Glucose-Monohydrat 27,5 g (entspricht 25,0 g Glucose)
Natriumbenzoat 0,177 g
Citronensäure 0,22 g
Gereinigtes Wasser ad 109,4 g
Laut dem Bundesverband Deutscher Krankenhausapotheker (ADKA) kann auch folgende Rezeptur hergestellt werden:
Glucose-Monohydrat 82,5 g
Citronensäure 1,875 g
Citronenöl 0,0375 g
Doch auch hier zeigen sich Probleme – und zwar in Bezug auf den Wirkstoff, denn laut DDG sei keine GMP-konforme Qualität lieferbar:
- „Glucose-Sirup (Ph. Eur.) ist nicht mehr für Apotheken lieferbar (früher Firma Fagron)
- Glucose (Ph. Eur.) ist lieferbar, aber nicht aus „Good Manufacturing Practice“ (GMP)-konformer Produktion (u. a. Firma Caelo)
- Glucose-Monohydrat (Ph. Eur.) ist lieferbar, aber nicht aus GMP-konformer Produktion.“
Weiter heißt es: „Üblicherweise sollen Arzneimittelwirkstoffe GMP-konform produziert worden sein. Das wäre theoretisch bei Glucose zu realisieren, führt aber zu einem hohen Substanzpreis und eine entsprechende Substanz wird bisher nicht für Apotheken angeboten. Nach Auffassung der Bundesapothekerkammer und der DAC/NRF-Kommission sollte zwar eine GMP-konform produzierte Substanz bevorzugt werden, bei erheblichen Umsetzungsschwierigkeiten kann aber unter einer Nutzen-Risiko-Bewertung eine nicht GMP-konform produzierte, aber arzneibuchkonforme Substanz verwendet werden.“
Eigenschaften von Glucose-Lösungen und Herstellung (Quelle: Positionspapier DDG)
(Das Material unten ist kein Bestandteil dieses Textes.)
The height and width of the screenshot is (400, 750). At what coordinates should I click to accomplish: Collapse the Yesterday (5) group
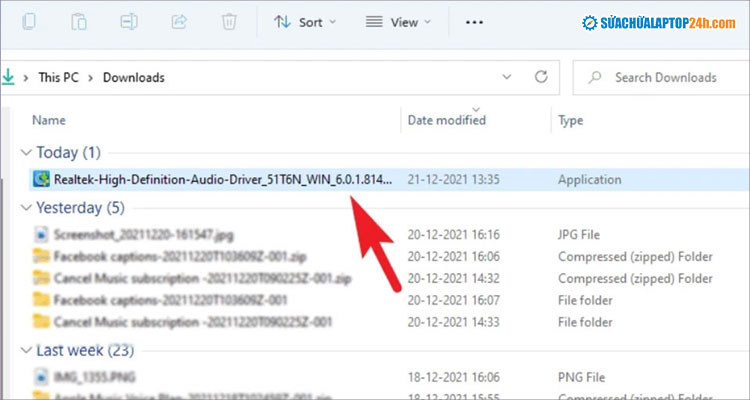tap(25, 208)
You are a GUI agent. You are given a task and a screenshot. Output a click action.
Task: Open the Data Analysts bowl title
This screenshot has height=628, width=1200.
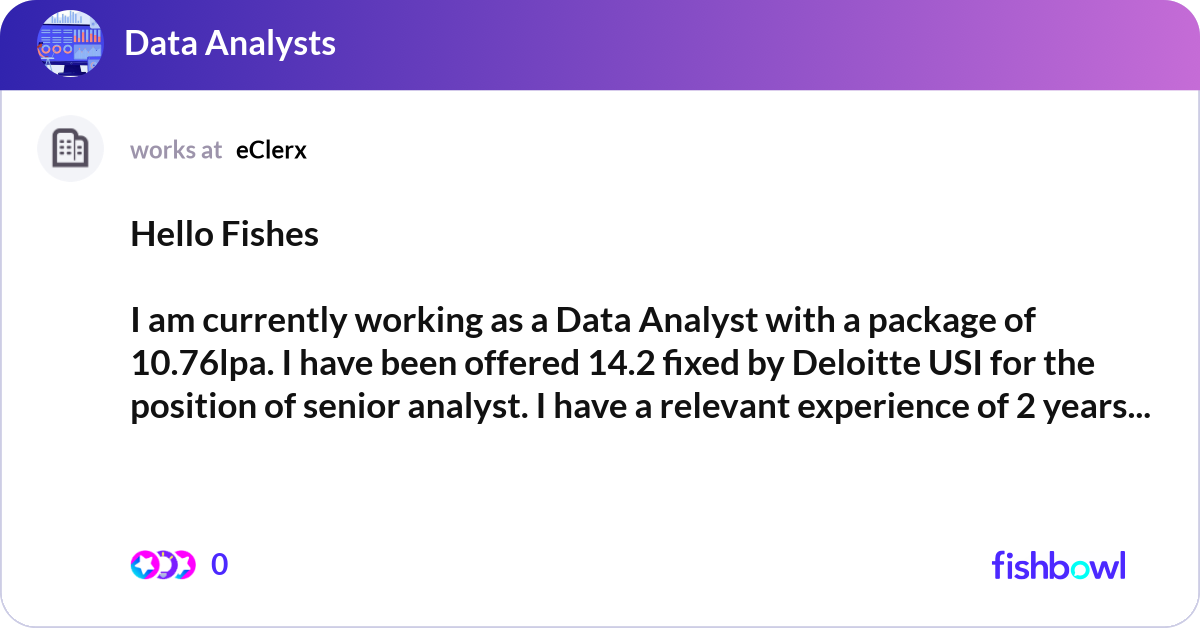tap(230, 43)
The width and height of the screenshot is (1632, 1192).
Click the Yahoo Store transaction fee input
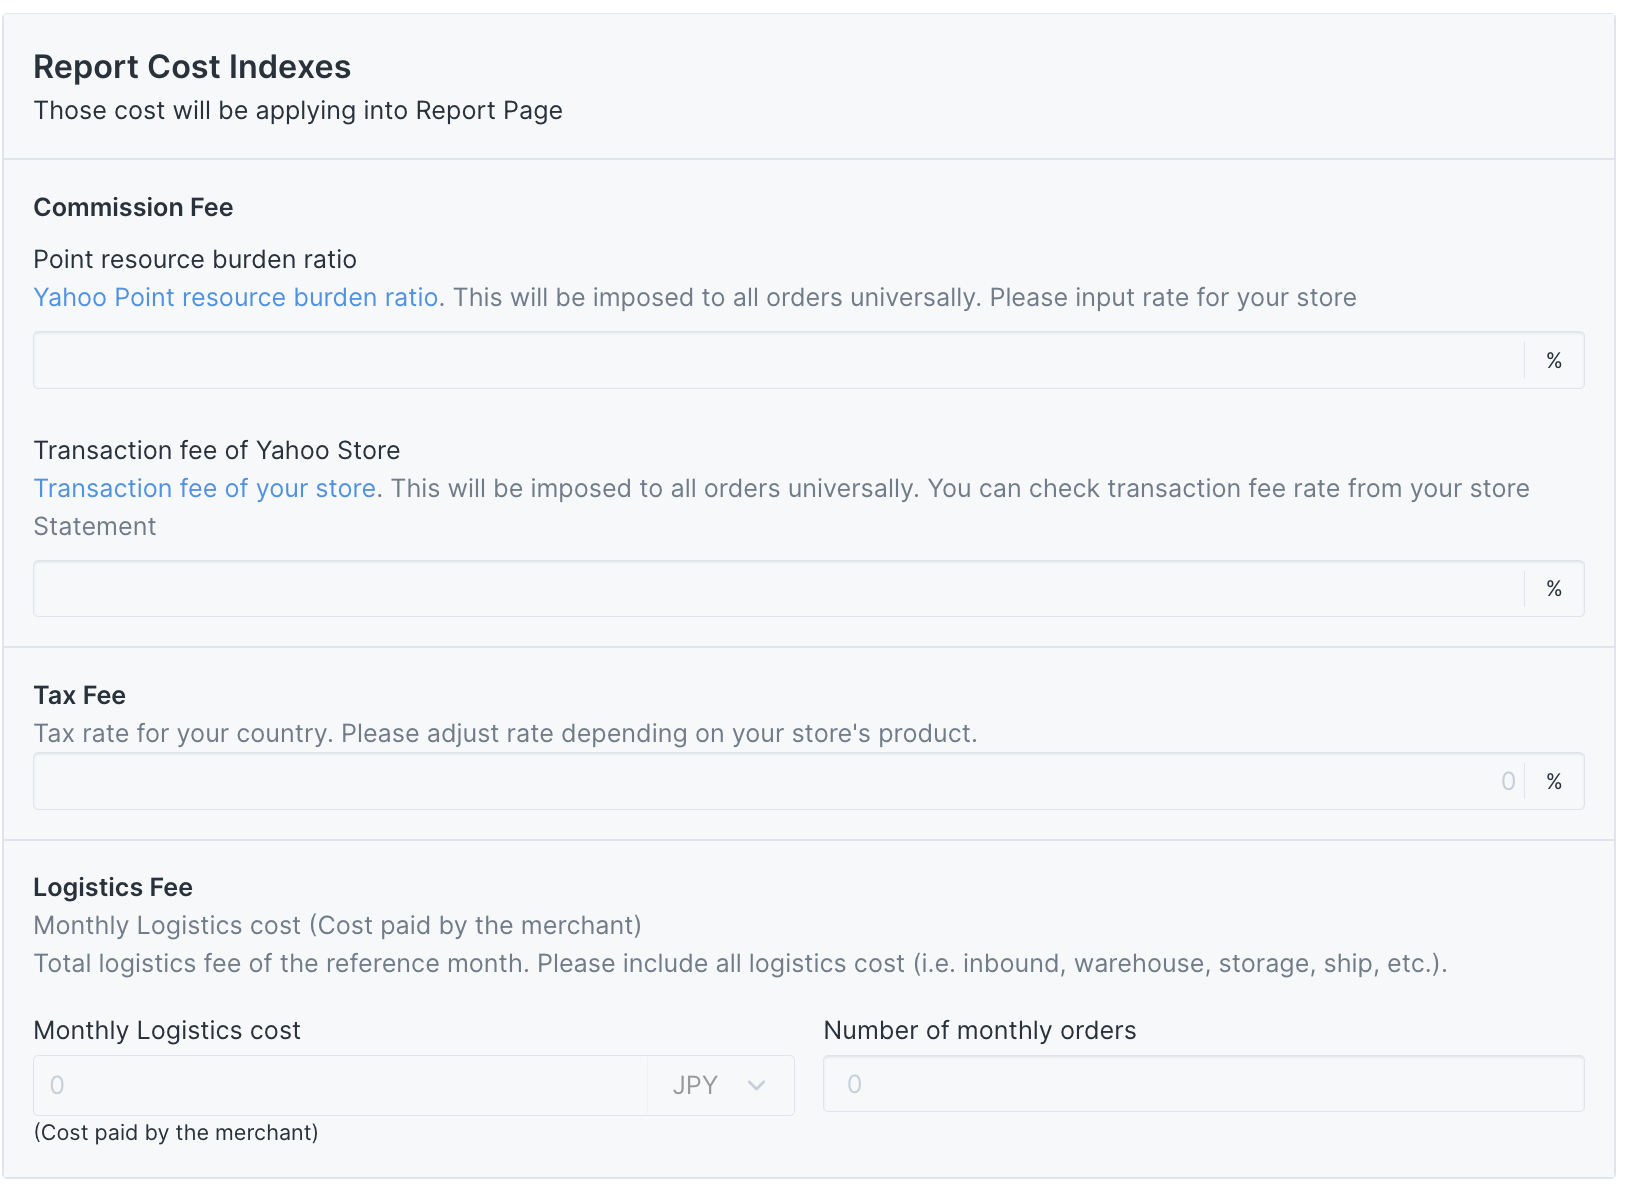778,589
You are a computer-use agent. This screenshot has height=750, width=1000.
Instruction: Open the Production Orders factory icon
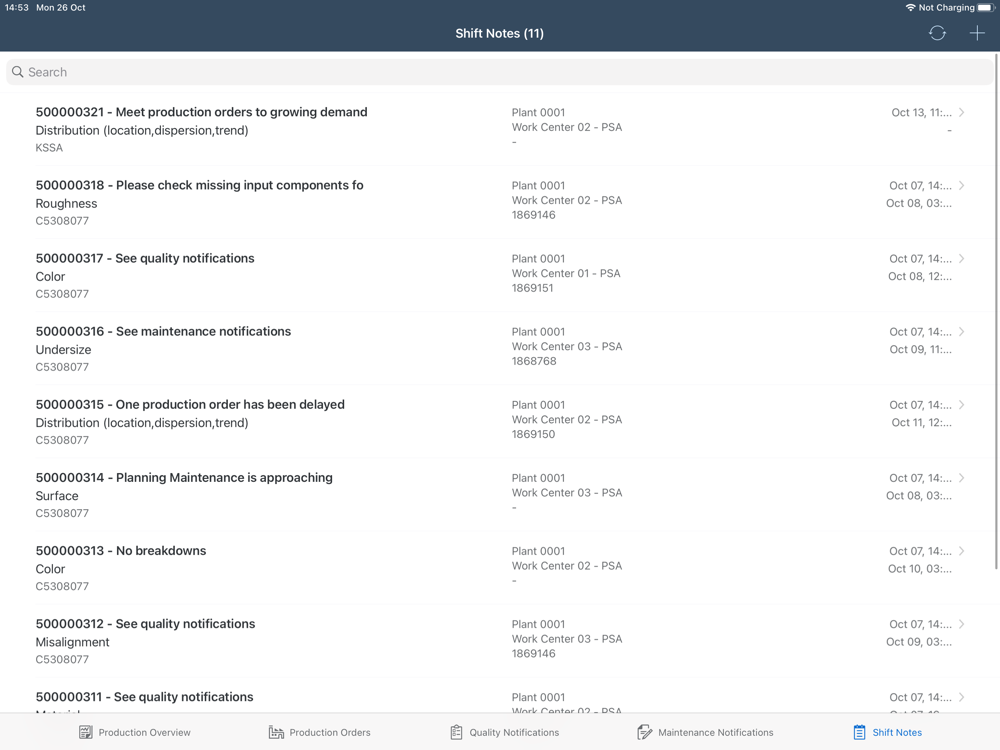tap(276, 732)
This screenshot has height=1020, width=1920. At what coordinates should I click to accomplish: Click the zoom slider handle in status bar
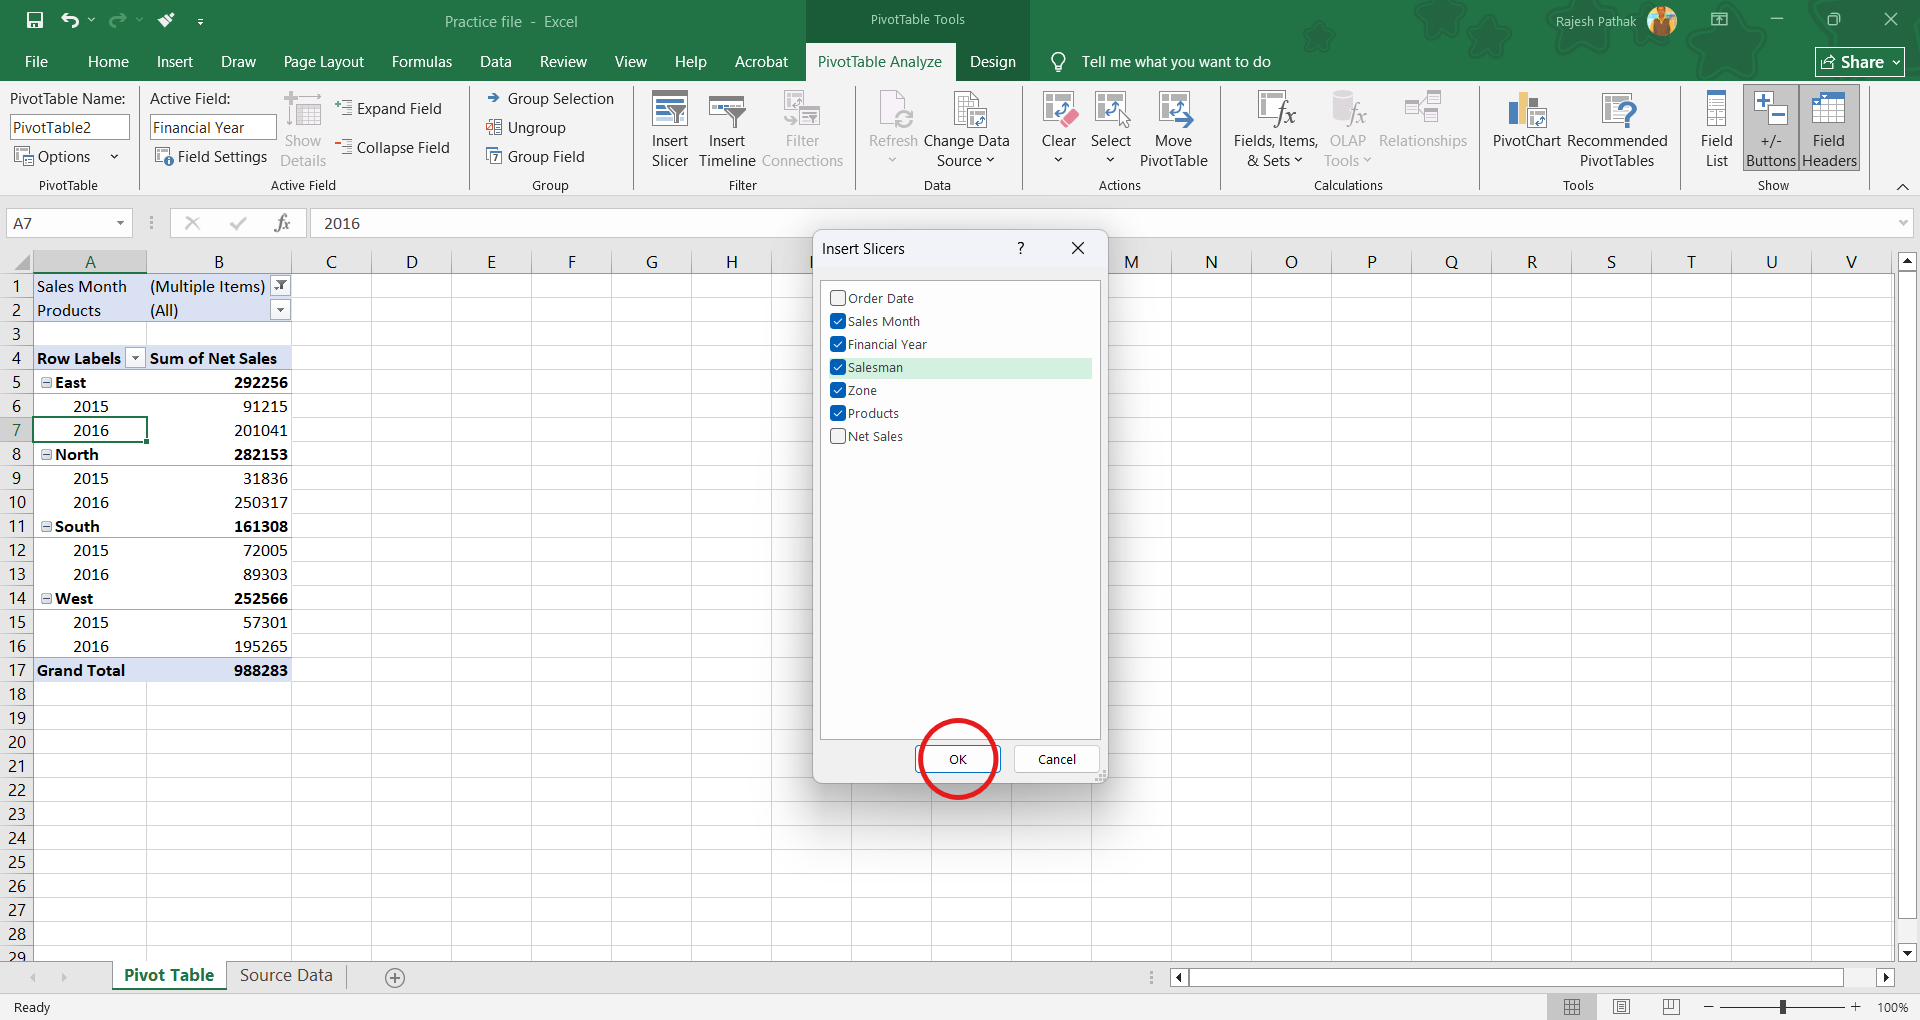(x=1782, y=1007)
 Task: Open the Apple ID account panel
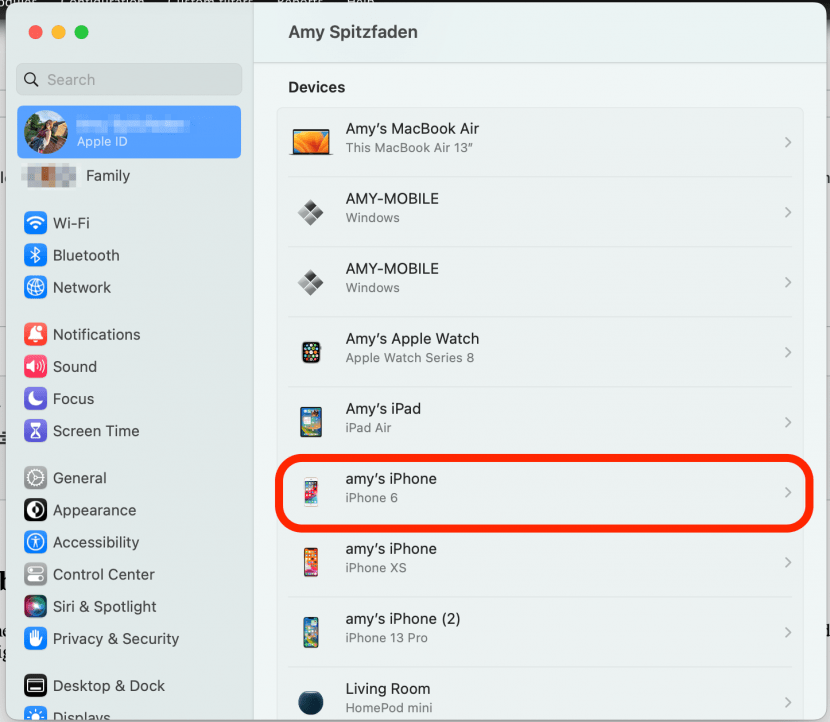[128, 131]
Pulver zur Herstellung einer Lösung zum Einnehmen | Glucose-Toleranztest (ADKA) | Glucose-Toleranztest (Standardzulassung Nr. 282) | Glucose-Lösung 250 mg/ml (NRF-Vorschrift) | |
Glucose | 75 g Glucose (Ph. Eur.) oder 82,5 g Glucosemonohydrat(Ph. Eur.) | 82,5 g Glucosemonohydrat (Ph. Eur.), äquivalent zu 75 g Glucose | 82,5 g Glucosemonohydrat (Ph. Eur.), äquivalent zu 75 g Glucose | 75 g Glukose (Ph. Eur.) [oder 82,5 g Glukosemonohydrat (Ph. Eur.), äquivalent zu 75 g Glukose] |
Geschmacks- und Farbzusatz | Keiner | Citronensäure-Monohydrat (Ph. Eur.), Citronenöl (Ph. Eur.) | Citronensäure-Monohydrat (Ph. Eur.), Glycerol (Ph. Eur.) | Citronensäure [oder Citronensäure-Monohydrat (Ph. Eur.)] |
Wasser | Trinkwasser | Trinkwasser | Gereinigtes Wasser (Ph. Eur.) | Gereinigtes Wasser (Ph. Eur.) |
Konservierung | Keine | Keine | Benzoesäure(Ph. Eur.) | Natriumbenzoat (Ph. Eur.) |
Sprechstunden-bedarf | Ja | unklar | unklar | unklar |
Die Kostenfrage
„In Anbetracht der häufigen Durchführung des oGTT und dessen Bedeutung für die Patienten, sollten die Krankenkassen die Kosten für die vorgeschlagene Fertiglösung übernehmen, idealerweise sollte es eine bundeseinheitliche Regelung zur Erstattung durch alle Krankenkassen geben“, so die DDG. Mit der etablierten NRF-Vorschrift seien die Voraussetzungen geschaffen, eine bundesweit einheitliche Regelung mit den Kostenträgern zu vereinbaren.